* **DIRECTIONS**:
Reproduce each line from the first in the data through the line that contains "Enable Work only with work orders" exactly; give nothing else.
START DATA TO USE
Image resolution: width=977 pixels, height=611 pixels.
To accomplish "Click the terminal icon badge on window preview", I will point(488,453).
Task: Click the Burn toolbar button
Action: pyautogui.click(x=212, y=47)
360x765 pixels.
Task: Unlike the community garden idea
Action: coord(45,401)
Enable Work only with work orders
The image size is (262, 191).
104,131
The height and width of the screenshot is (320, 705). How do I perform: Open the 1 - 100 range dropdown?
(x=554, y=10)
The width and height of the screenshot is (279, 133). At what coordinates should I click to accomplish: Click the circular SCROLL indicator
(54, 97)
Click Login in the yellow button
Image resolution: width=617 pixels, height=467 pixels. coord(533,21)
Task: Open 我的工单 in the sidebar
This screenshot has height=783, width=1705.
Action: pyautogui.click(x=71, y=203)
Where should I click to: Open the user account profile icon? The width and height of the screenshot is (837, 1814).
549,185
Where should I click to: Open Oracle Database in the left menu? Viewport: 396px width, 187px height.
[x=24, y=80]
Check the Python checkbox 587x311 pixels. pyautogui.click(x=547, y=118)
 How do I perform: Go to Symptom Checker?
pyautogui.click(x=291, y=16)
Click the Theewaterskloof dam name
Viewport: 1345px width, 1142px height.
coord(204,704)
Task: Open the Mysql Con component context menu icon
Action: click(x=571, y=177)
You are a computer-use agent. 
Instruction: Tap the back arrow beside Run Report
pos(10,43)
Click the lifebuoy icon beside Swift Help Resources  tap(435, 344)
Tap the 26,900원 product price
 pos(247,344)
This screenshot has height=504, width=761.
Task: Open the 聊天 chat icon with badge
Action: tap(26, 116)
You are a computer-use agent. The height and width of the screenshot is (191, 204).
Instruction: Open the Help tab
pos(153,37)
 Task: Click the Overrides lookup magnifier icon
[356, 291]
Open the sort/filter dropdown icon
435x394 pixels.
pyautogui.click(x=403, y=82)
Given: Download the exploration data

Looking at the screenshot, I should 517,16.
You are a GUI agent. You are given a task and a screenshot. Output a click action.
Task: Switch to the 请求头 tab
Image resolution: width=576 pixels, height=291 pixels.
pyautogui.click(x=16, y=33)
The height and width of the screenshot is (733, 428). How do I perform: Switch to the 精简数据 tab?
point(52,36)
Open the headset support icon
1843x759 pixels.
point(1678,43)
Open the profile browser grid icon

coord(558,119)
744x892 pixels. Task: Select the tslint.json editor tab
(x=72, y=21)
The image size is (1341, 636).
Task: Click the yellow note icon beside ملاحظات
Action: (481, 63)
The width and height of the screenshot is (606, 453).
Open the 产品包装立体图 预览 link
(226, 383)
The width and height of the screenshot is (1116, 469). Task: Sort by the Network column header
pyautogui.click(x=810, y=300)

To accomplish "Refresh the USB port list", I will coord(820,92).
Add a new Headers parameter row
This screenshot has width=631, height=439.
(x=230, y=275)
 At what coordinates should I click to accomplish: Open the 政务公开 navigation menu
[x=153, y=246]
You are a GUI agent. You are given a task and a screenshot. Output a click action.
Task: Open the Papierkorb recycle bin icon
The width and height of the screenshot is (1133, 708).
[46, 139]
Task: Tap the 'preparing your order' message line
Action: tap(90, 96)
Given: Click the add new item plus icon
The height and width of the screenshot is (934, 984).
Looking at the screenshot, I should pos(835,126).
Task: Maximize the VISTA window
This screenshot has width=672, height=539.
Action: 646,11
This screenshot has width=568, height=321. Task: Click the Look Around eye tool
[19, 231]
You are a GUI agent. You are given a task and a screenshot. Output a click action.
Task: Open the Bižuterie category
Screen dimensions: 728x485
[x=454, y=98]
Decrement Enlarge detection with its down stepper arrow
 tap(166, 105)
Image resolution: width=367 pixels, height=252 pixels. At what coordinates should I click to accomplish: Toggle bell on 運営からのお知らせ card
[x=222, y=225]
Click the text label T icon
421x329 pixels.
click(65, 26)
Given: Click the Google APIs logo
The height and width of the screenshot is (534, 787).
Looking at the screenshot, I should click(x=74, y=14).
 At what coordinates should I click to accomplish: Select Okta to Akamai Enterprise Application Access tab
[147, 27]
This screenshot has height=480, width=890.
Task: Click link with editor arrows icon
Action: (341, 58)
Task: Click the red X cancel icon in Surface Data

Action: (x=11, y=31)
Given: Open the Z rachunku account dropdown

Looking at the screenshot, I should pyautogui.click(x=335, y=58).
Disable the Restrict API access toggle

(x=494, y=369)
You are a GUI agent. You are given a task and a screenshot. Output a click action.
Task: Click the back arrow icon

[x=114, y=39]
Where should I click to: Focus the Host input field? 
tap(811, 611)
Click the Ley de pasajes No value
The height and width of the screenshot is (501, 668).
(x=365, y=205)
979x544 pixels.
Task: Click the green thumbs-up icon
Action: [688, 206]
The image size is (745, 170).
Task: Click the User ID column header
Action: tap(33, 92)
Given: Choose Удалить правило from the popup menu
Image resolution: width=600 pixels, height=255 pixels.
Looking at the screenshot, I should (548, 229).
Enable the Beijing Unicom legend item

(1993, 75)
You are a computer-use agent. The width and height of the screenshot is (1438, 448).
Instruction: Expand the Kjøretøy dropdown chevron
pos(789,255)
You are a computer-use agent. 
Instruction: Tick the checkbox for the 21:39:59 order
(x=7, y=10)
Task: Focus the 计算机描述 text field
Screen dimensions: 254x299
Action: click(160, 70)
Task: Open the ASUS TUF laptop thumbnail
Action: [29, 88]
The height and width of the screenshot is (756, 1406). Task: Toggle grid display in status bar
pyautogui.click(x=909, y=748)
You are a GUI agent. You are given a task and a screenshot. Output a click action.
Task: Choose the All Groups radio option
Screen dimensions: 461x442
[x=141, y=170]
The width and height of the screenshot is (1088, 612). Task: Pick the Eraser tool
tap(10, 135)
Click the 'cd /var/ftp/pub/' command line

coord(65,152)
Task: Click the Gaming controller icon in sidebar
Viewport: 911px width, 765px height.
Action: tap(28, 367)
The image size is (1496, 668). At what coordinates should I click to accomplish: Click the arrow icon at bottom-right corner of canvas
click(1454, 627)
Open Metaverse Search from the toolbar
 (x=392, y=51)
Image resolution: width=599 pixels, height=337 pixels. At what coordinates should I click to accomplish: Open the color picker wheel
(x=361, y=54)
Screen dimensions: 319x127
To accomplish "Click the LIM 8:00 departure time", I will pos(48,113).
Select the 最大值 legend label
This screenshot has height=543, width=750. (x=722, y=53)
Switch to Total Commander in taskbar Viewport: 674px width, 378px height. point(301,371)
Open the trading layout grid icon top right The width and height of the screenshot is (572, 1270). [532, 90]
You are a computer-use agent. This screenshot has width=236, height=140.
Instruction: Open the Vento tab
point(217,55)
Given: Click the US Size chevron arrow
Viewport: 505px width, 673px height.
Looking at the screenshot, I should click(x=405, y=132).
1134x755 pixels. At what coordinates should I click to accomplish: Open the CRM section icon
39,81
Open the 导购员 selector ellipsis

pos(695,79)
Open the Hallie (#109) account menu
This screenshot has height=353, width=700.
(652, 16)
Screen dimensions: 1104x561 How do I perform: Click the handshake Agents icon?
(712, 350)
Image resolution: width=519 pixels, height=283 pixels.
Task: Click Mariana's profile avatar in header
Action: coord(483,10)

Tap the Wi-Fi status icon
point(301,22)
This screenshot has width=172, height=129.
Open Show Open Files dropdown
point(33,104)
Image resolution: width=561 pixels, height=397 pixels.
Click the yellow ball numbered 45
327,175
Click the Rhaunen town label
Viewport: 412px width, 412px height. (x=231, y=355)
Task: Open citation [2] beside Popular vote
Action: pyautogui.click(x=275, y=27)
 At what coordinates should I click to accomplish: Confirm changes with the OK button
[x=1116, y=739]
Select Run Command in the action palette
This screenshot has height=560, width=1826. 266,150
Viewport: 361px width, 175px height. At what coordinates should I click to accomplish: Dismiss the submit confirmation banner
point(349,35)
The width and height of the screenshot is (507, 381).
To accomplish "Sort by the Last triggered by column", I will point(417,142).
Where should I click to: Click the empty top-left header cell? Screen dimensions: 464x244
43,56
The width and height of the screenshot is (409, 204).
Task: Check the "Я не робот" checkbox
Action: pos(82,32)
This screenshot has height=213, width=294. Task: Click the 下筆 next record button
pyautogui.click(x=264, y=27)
END DATA TO USE
* **ANSWER SECTION**:
Image resolution: width=977 pixels, height=611 pixels.
To accomplish "Click the terminal icon badge on window preview", I will point(488,453).
Task: Click the Burn toolbar button
Action: pyautogui.click(x=212, y=47)
360x765 pixels.
Task: Unlike the community garden idea
Action: coord(45,401)
Enable Work only with work orders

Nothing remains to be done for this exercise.